I suspect that many pass through Pittsboro regularly and never notice that there is (or was) a courthouse square. The current courthouse was constructed to the side of the square–presumably so the old courthouse could continue in use while the new was being constructed. This decision– while certainly expeditious in the short-term–did little for the long-term integrity of the town. Once the courthouse was removed, instead of retaining the square as a park (eg. Pontotoc), the square was destroyed by running the main north-south axis (Hwy 9) through the square from corner to corner while the two triangles that were created were turned into paved parking areas.
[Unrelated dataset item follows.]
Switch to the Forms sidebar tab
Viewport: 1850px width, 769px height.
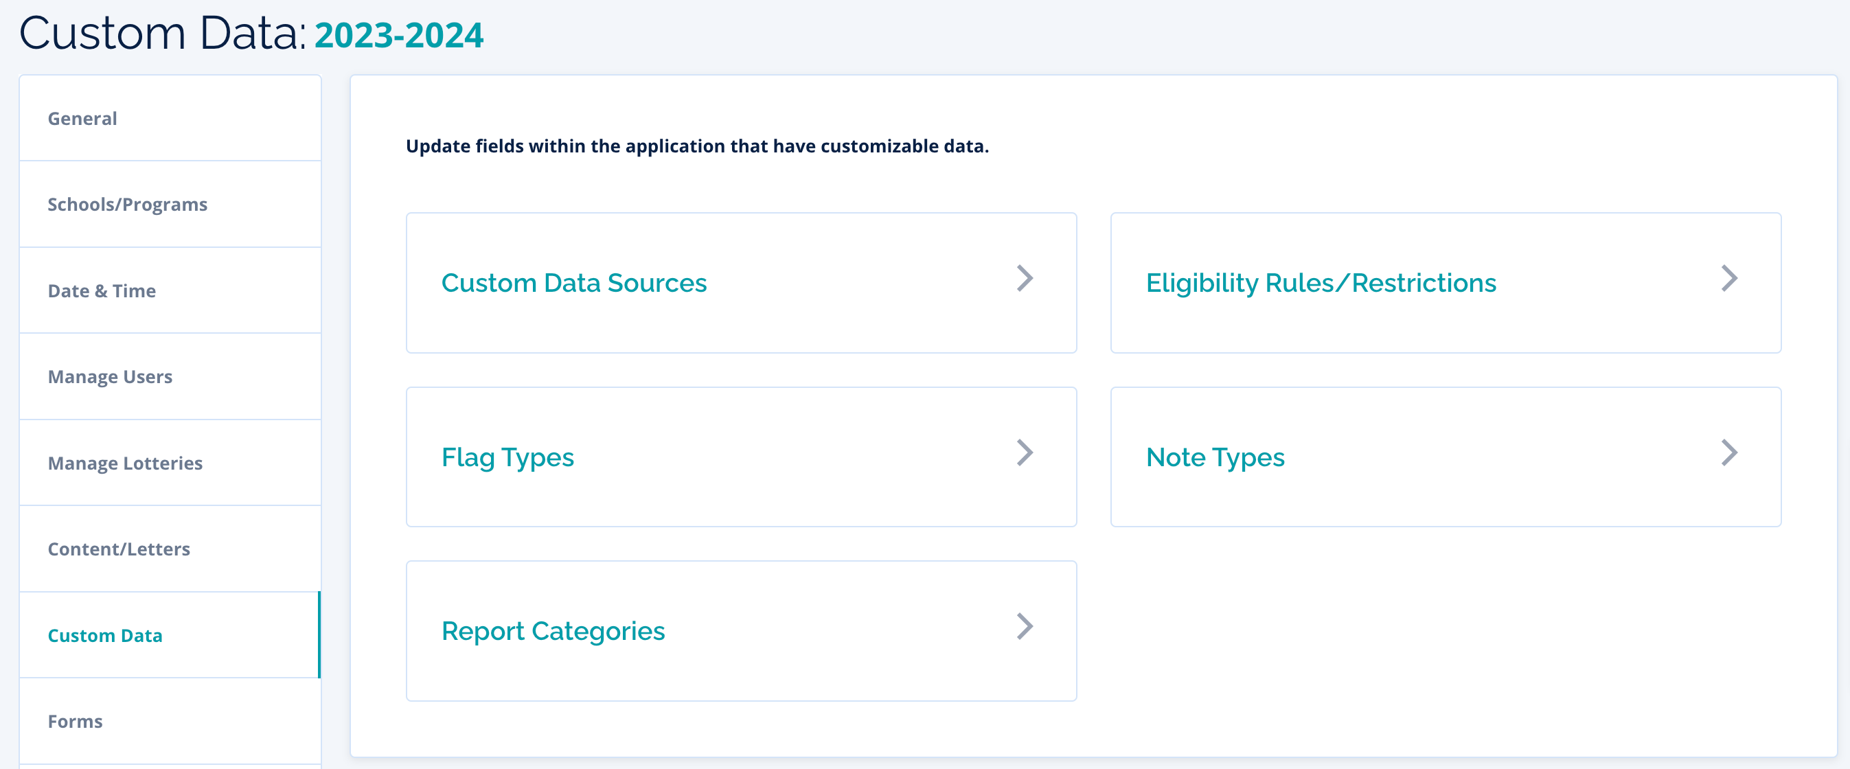75,722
The result in passing through Pittsboro is that the courthouse rather than appearing as a focal point in the town, appeared more like a mediocre high school gym built alongside a small highway. Many county seat towns have lost old courthouses, but Pittsboro is the only town in Mississippi that I know of that lost its courthouse square.
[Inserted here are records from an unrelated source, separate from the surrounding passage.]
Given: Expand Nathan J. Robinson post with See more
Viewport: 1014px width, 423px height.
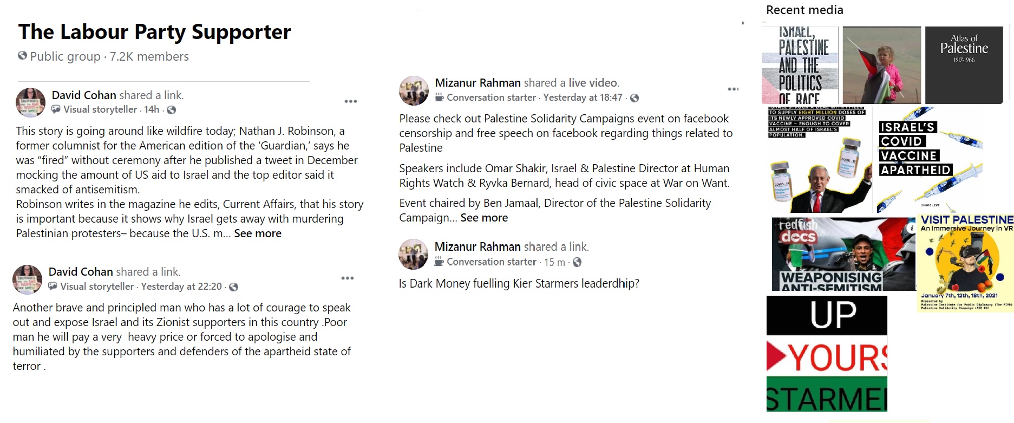Looking at the screenshot, I should tap(258, 233).
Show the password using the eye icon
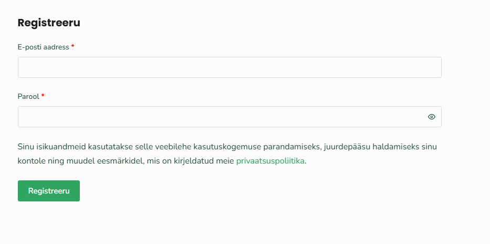 click(432, 117)
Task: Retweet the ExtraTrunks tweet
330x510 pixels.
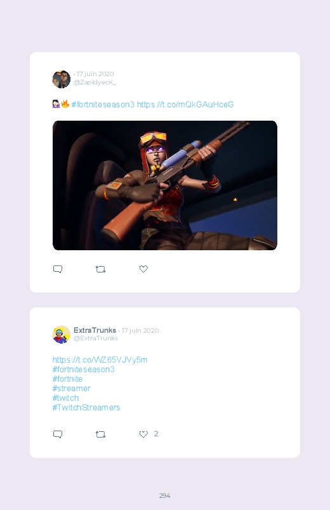Action: [100, 434]
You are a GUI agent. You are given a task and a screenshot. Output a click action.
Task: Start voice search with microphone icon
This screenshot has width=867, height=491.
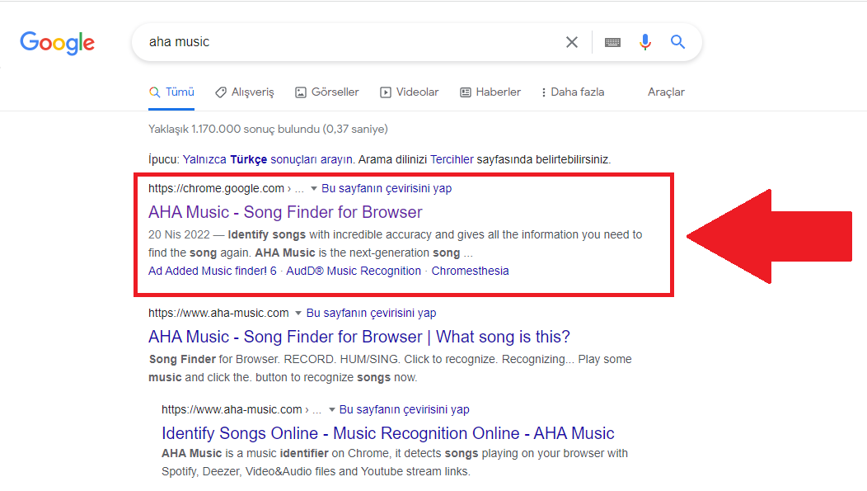point(645,42)
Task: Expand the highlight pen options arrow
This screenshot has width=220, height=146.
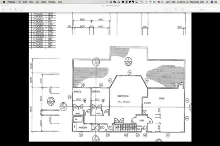Action: (170, 9)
I could only hope that a new courthouse would be constructed on a restored square. However, I see no cause for optimisim.
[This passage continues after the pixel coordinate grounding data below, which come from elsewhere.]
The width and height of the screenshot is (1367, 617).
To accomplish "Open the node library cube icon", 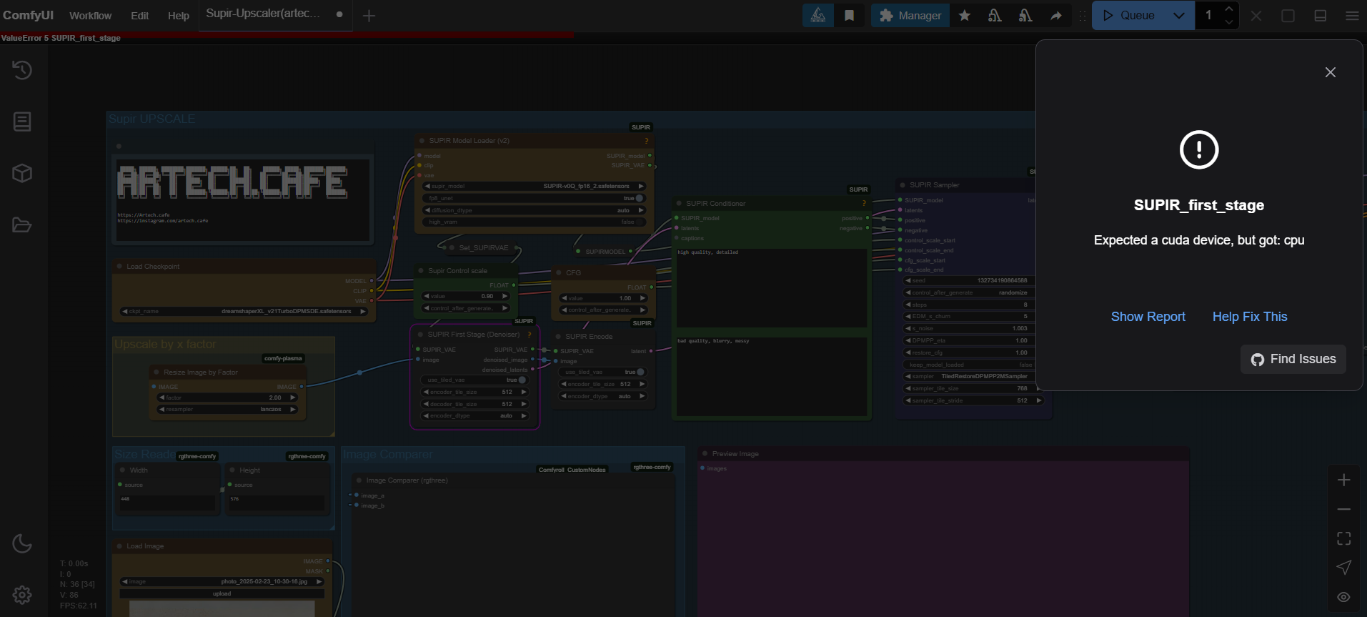I will (22, 174).
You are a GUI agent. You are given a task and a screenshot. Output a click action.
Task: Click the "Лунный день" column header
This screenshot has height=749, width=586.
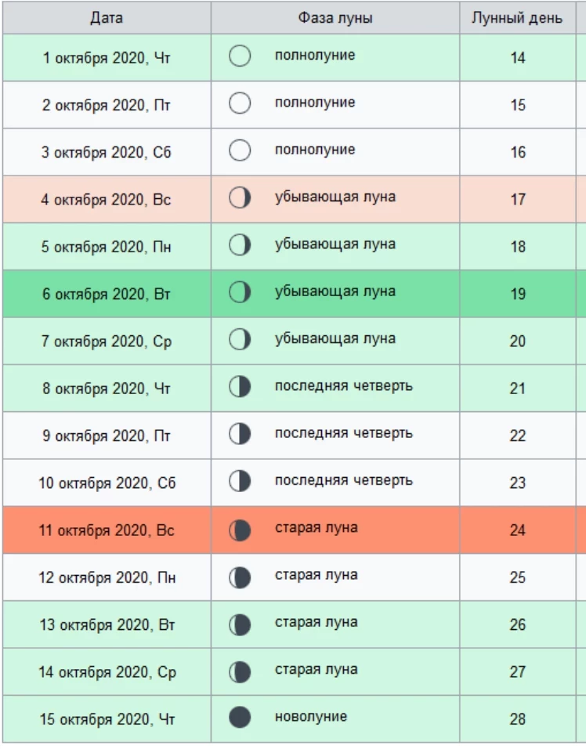coord(517,18)

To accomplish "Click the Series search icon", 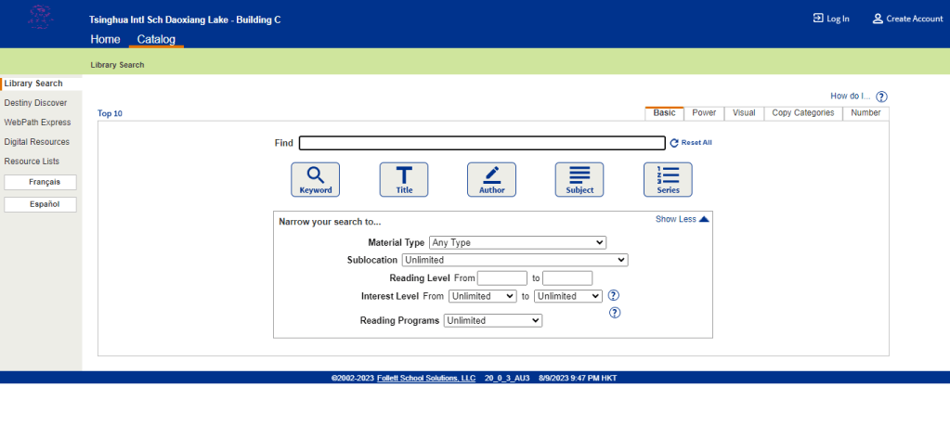I will point(668,179).
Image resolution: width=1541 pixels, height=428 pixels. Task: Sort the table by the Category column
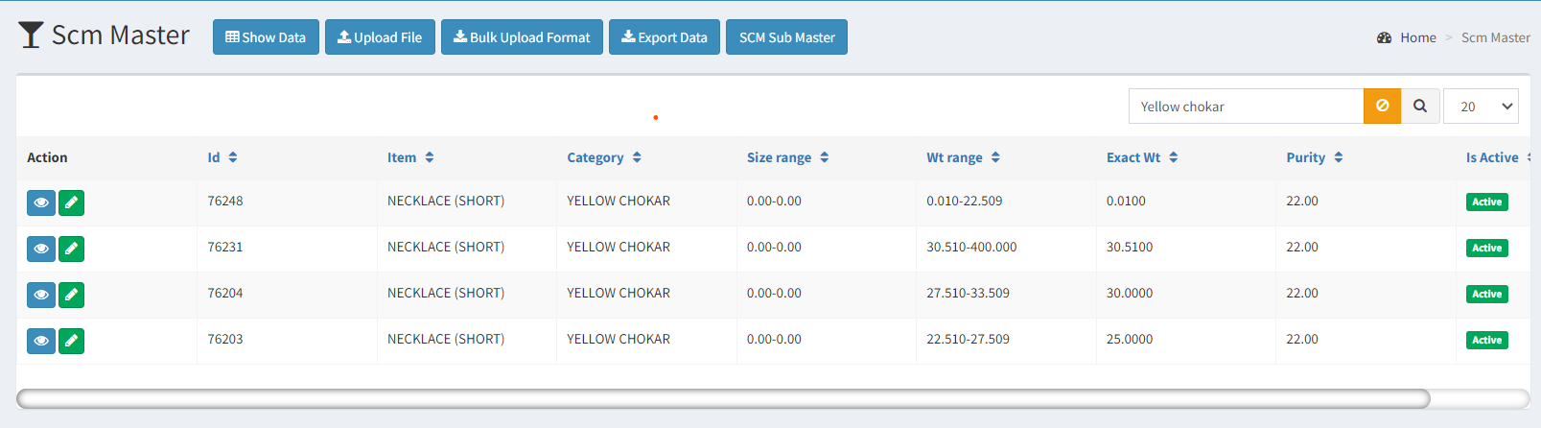[604, 157]
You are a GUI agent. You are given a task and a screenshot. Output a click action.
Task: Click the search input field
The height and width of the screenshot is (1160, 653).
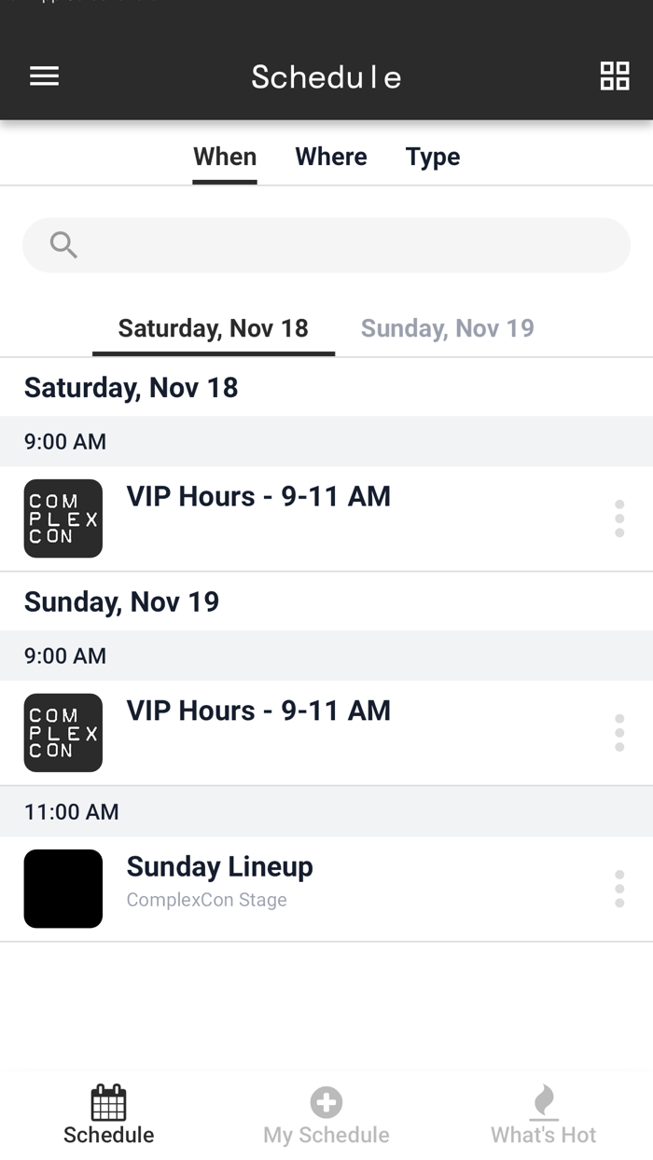coord(326,244)
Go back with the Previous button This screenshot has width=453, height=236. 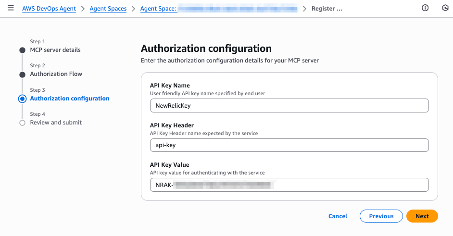[x=381, y=216]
Power Memorial Presbyterian Church (1911-2011), Jackson:

Photo by Jennifer Baughn, MDAH, 7-13-2010. Retrieved 12-26-2011 from Mississippi Historic Resources Database.

The last remnant of the old residential section south of downtown Jackson, this wood-framed church had long-ago lost its congregation and been converted into offices by Jackson Public Schools. Abandoned by the district in the last decade, the building came down without so much as a howdy-do sometime this summer.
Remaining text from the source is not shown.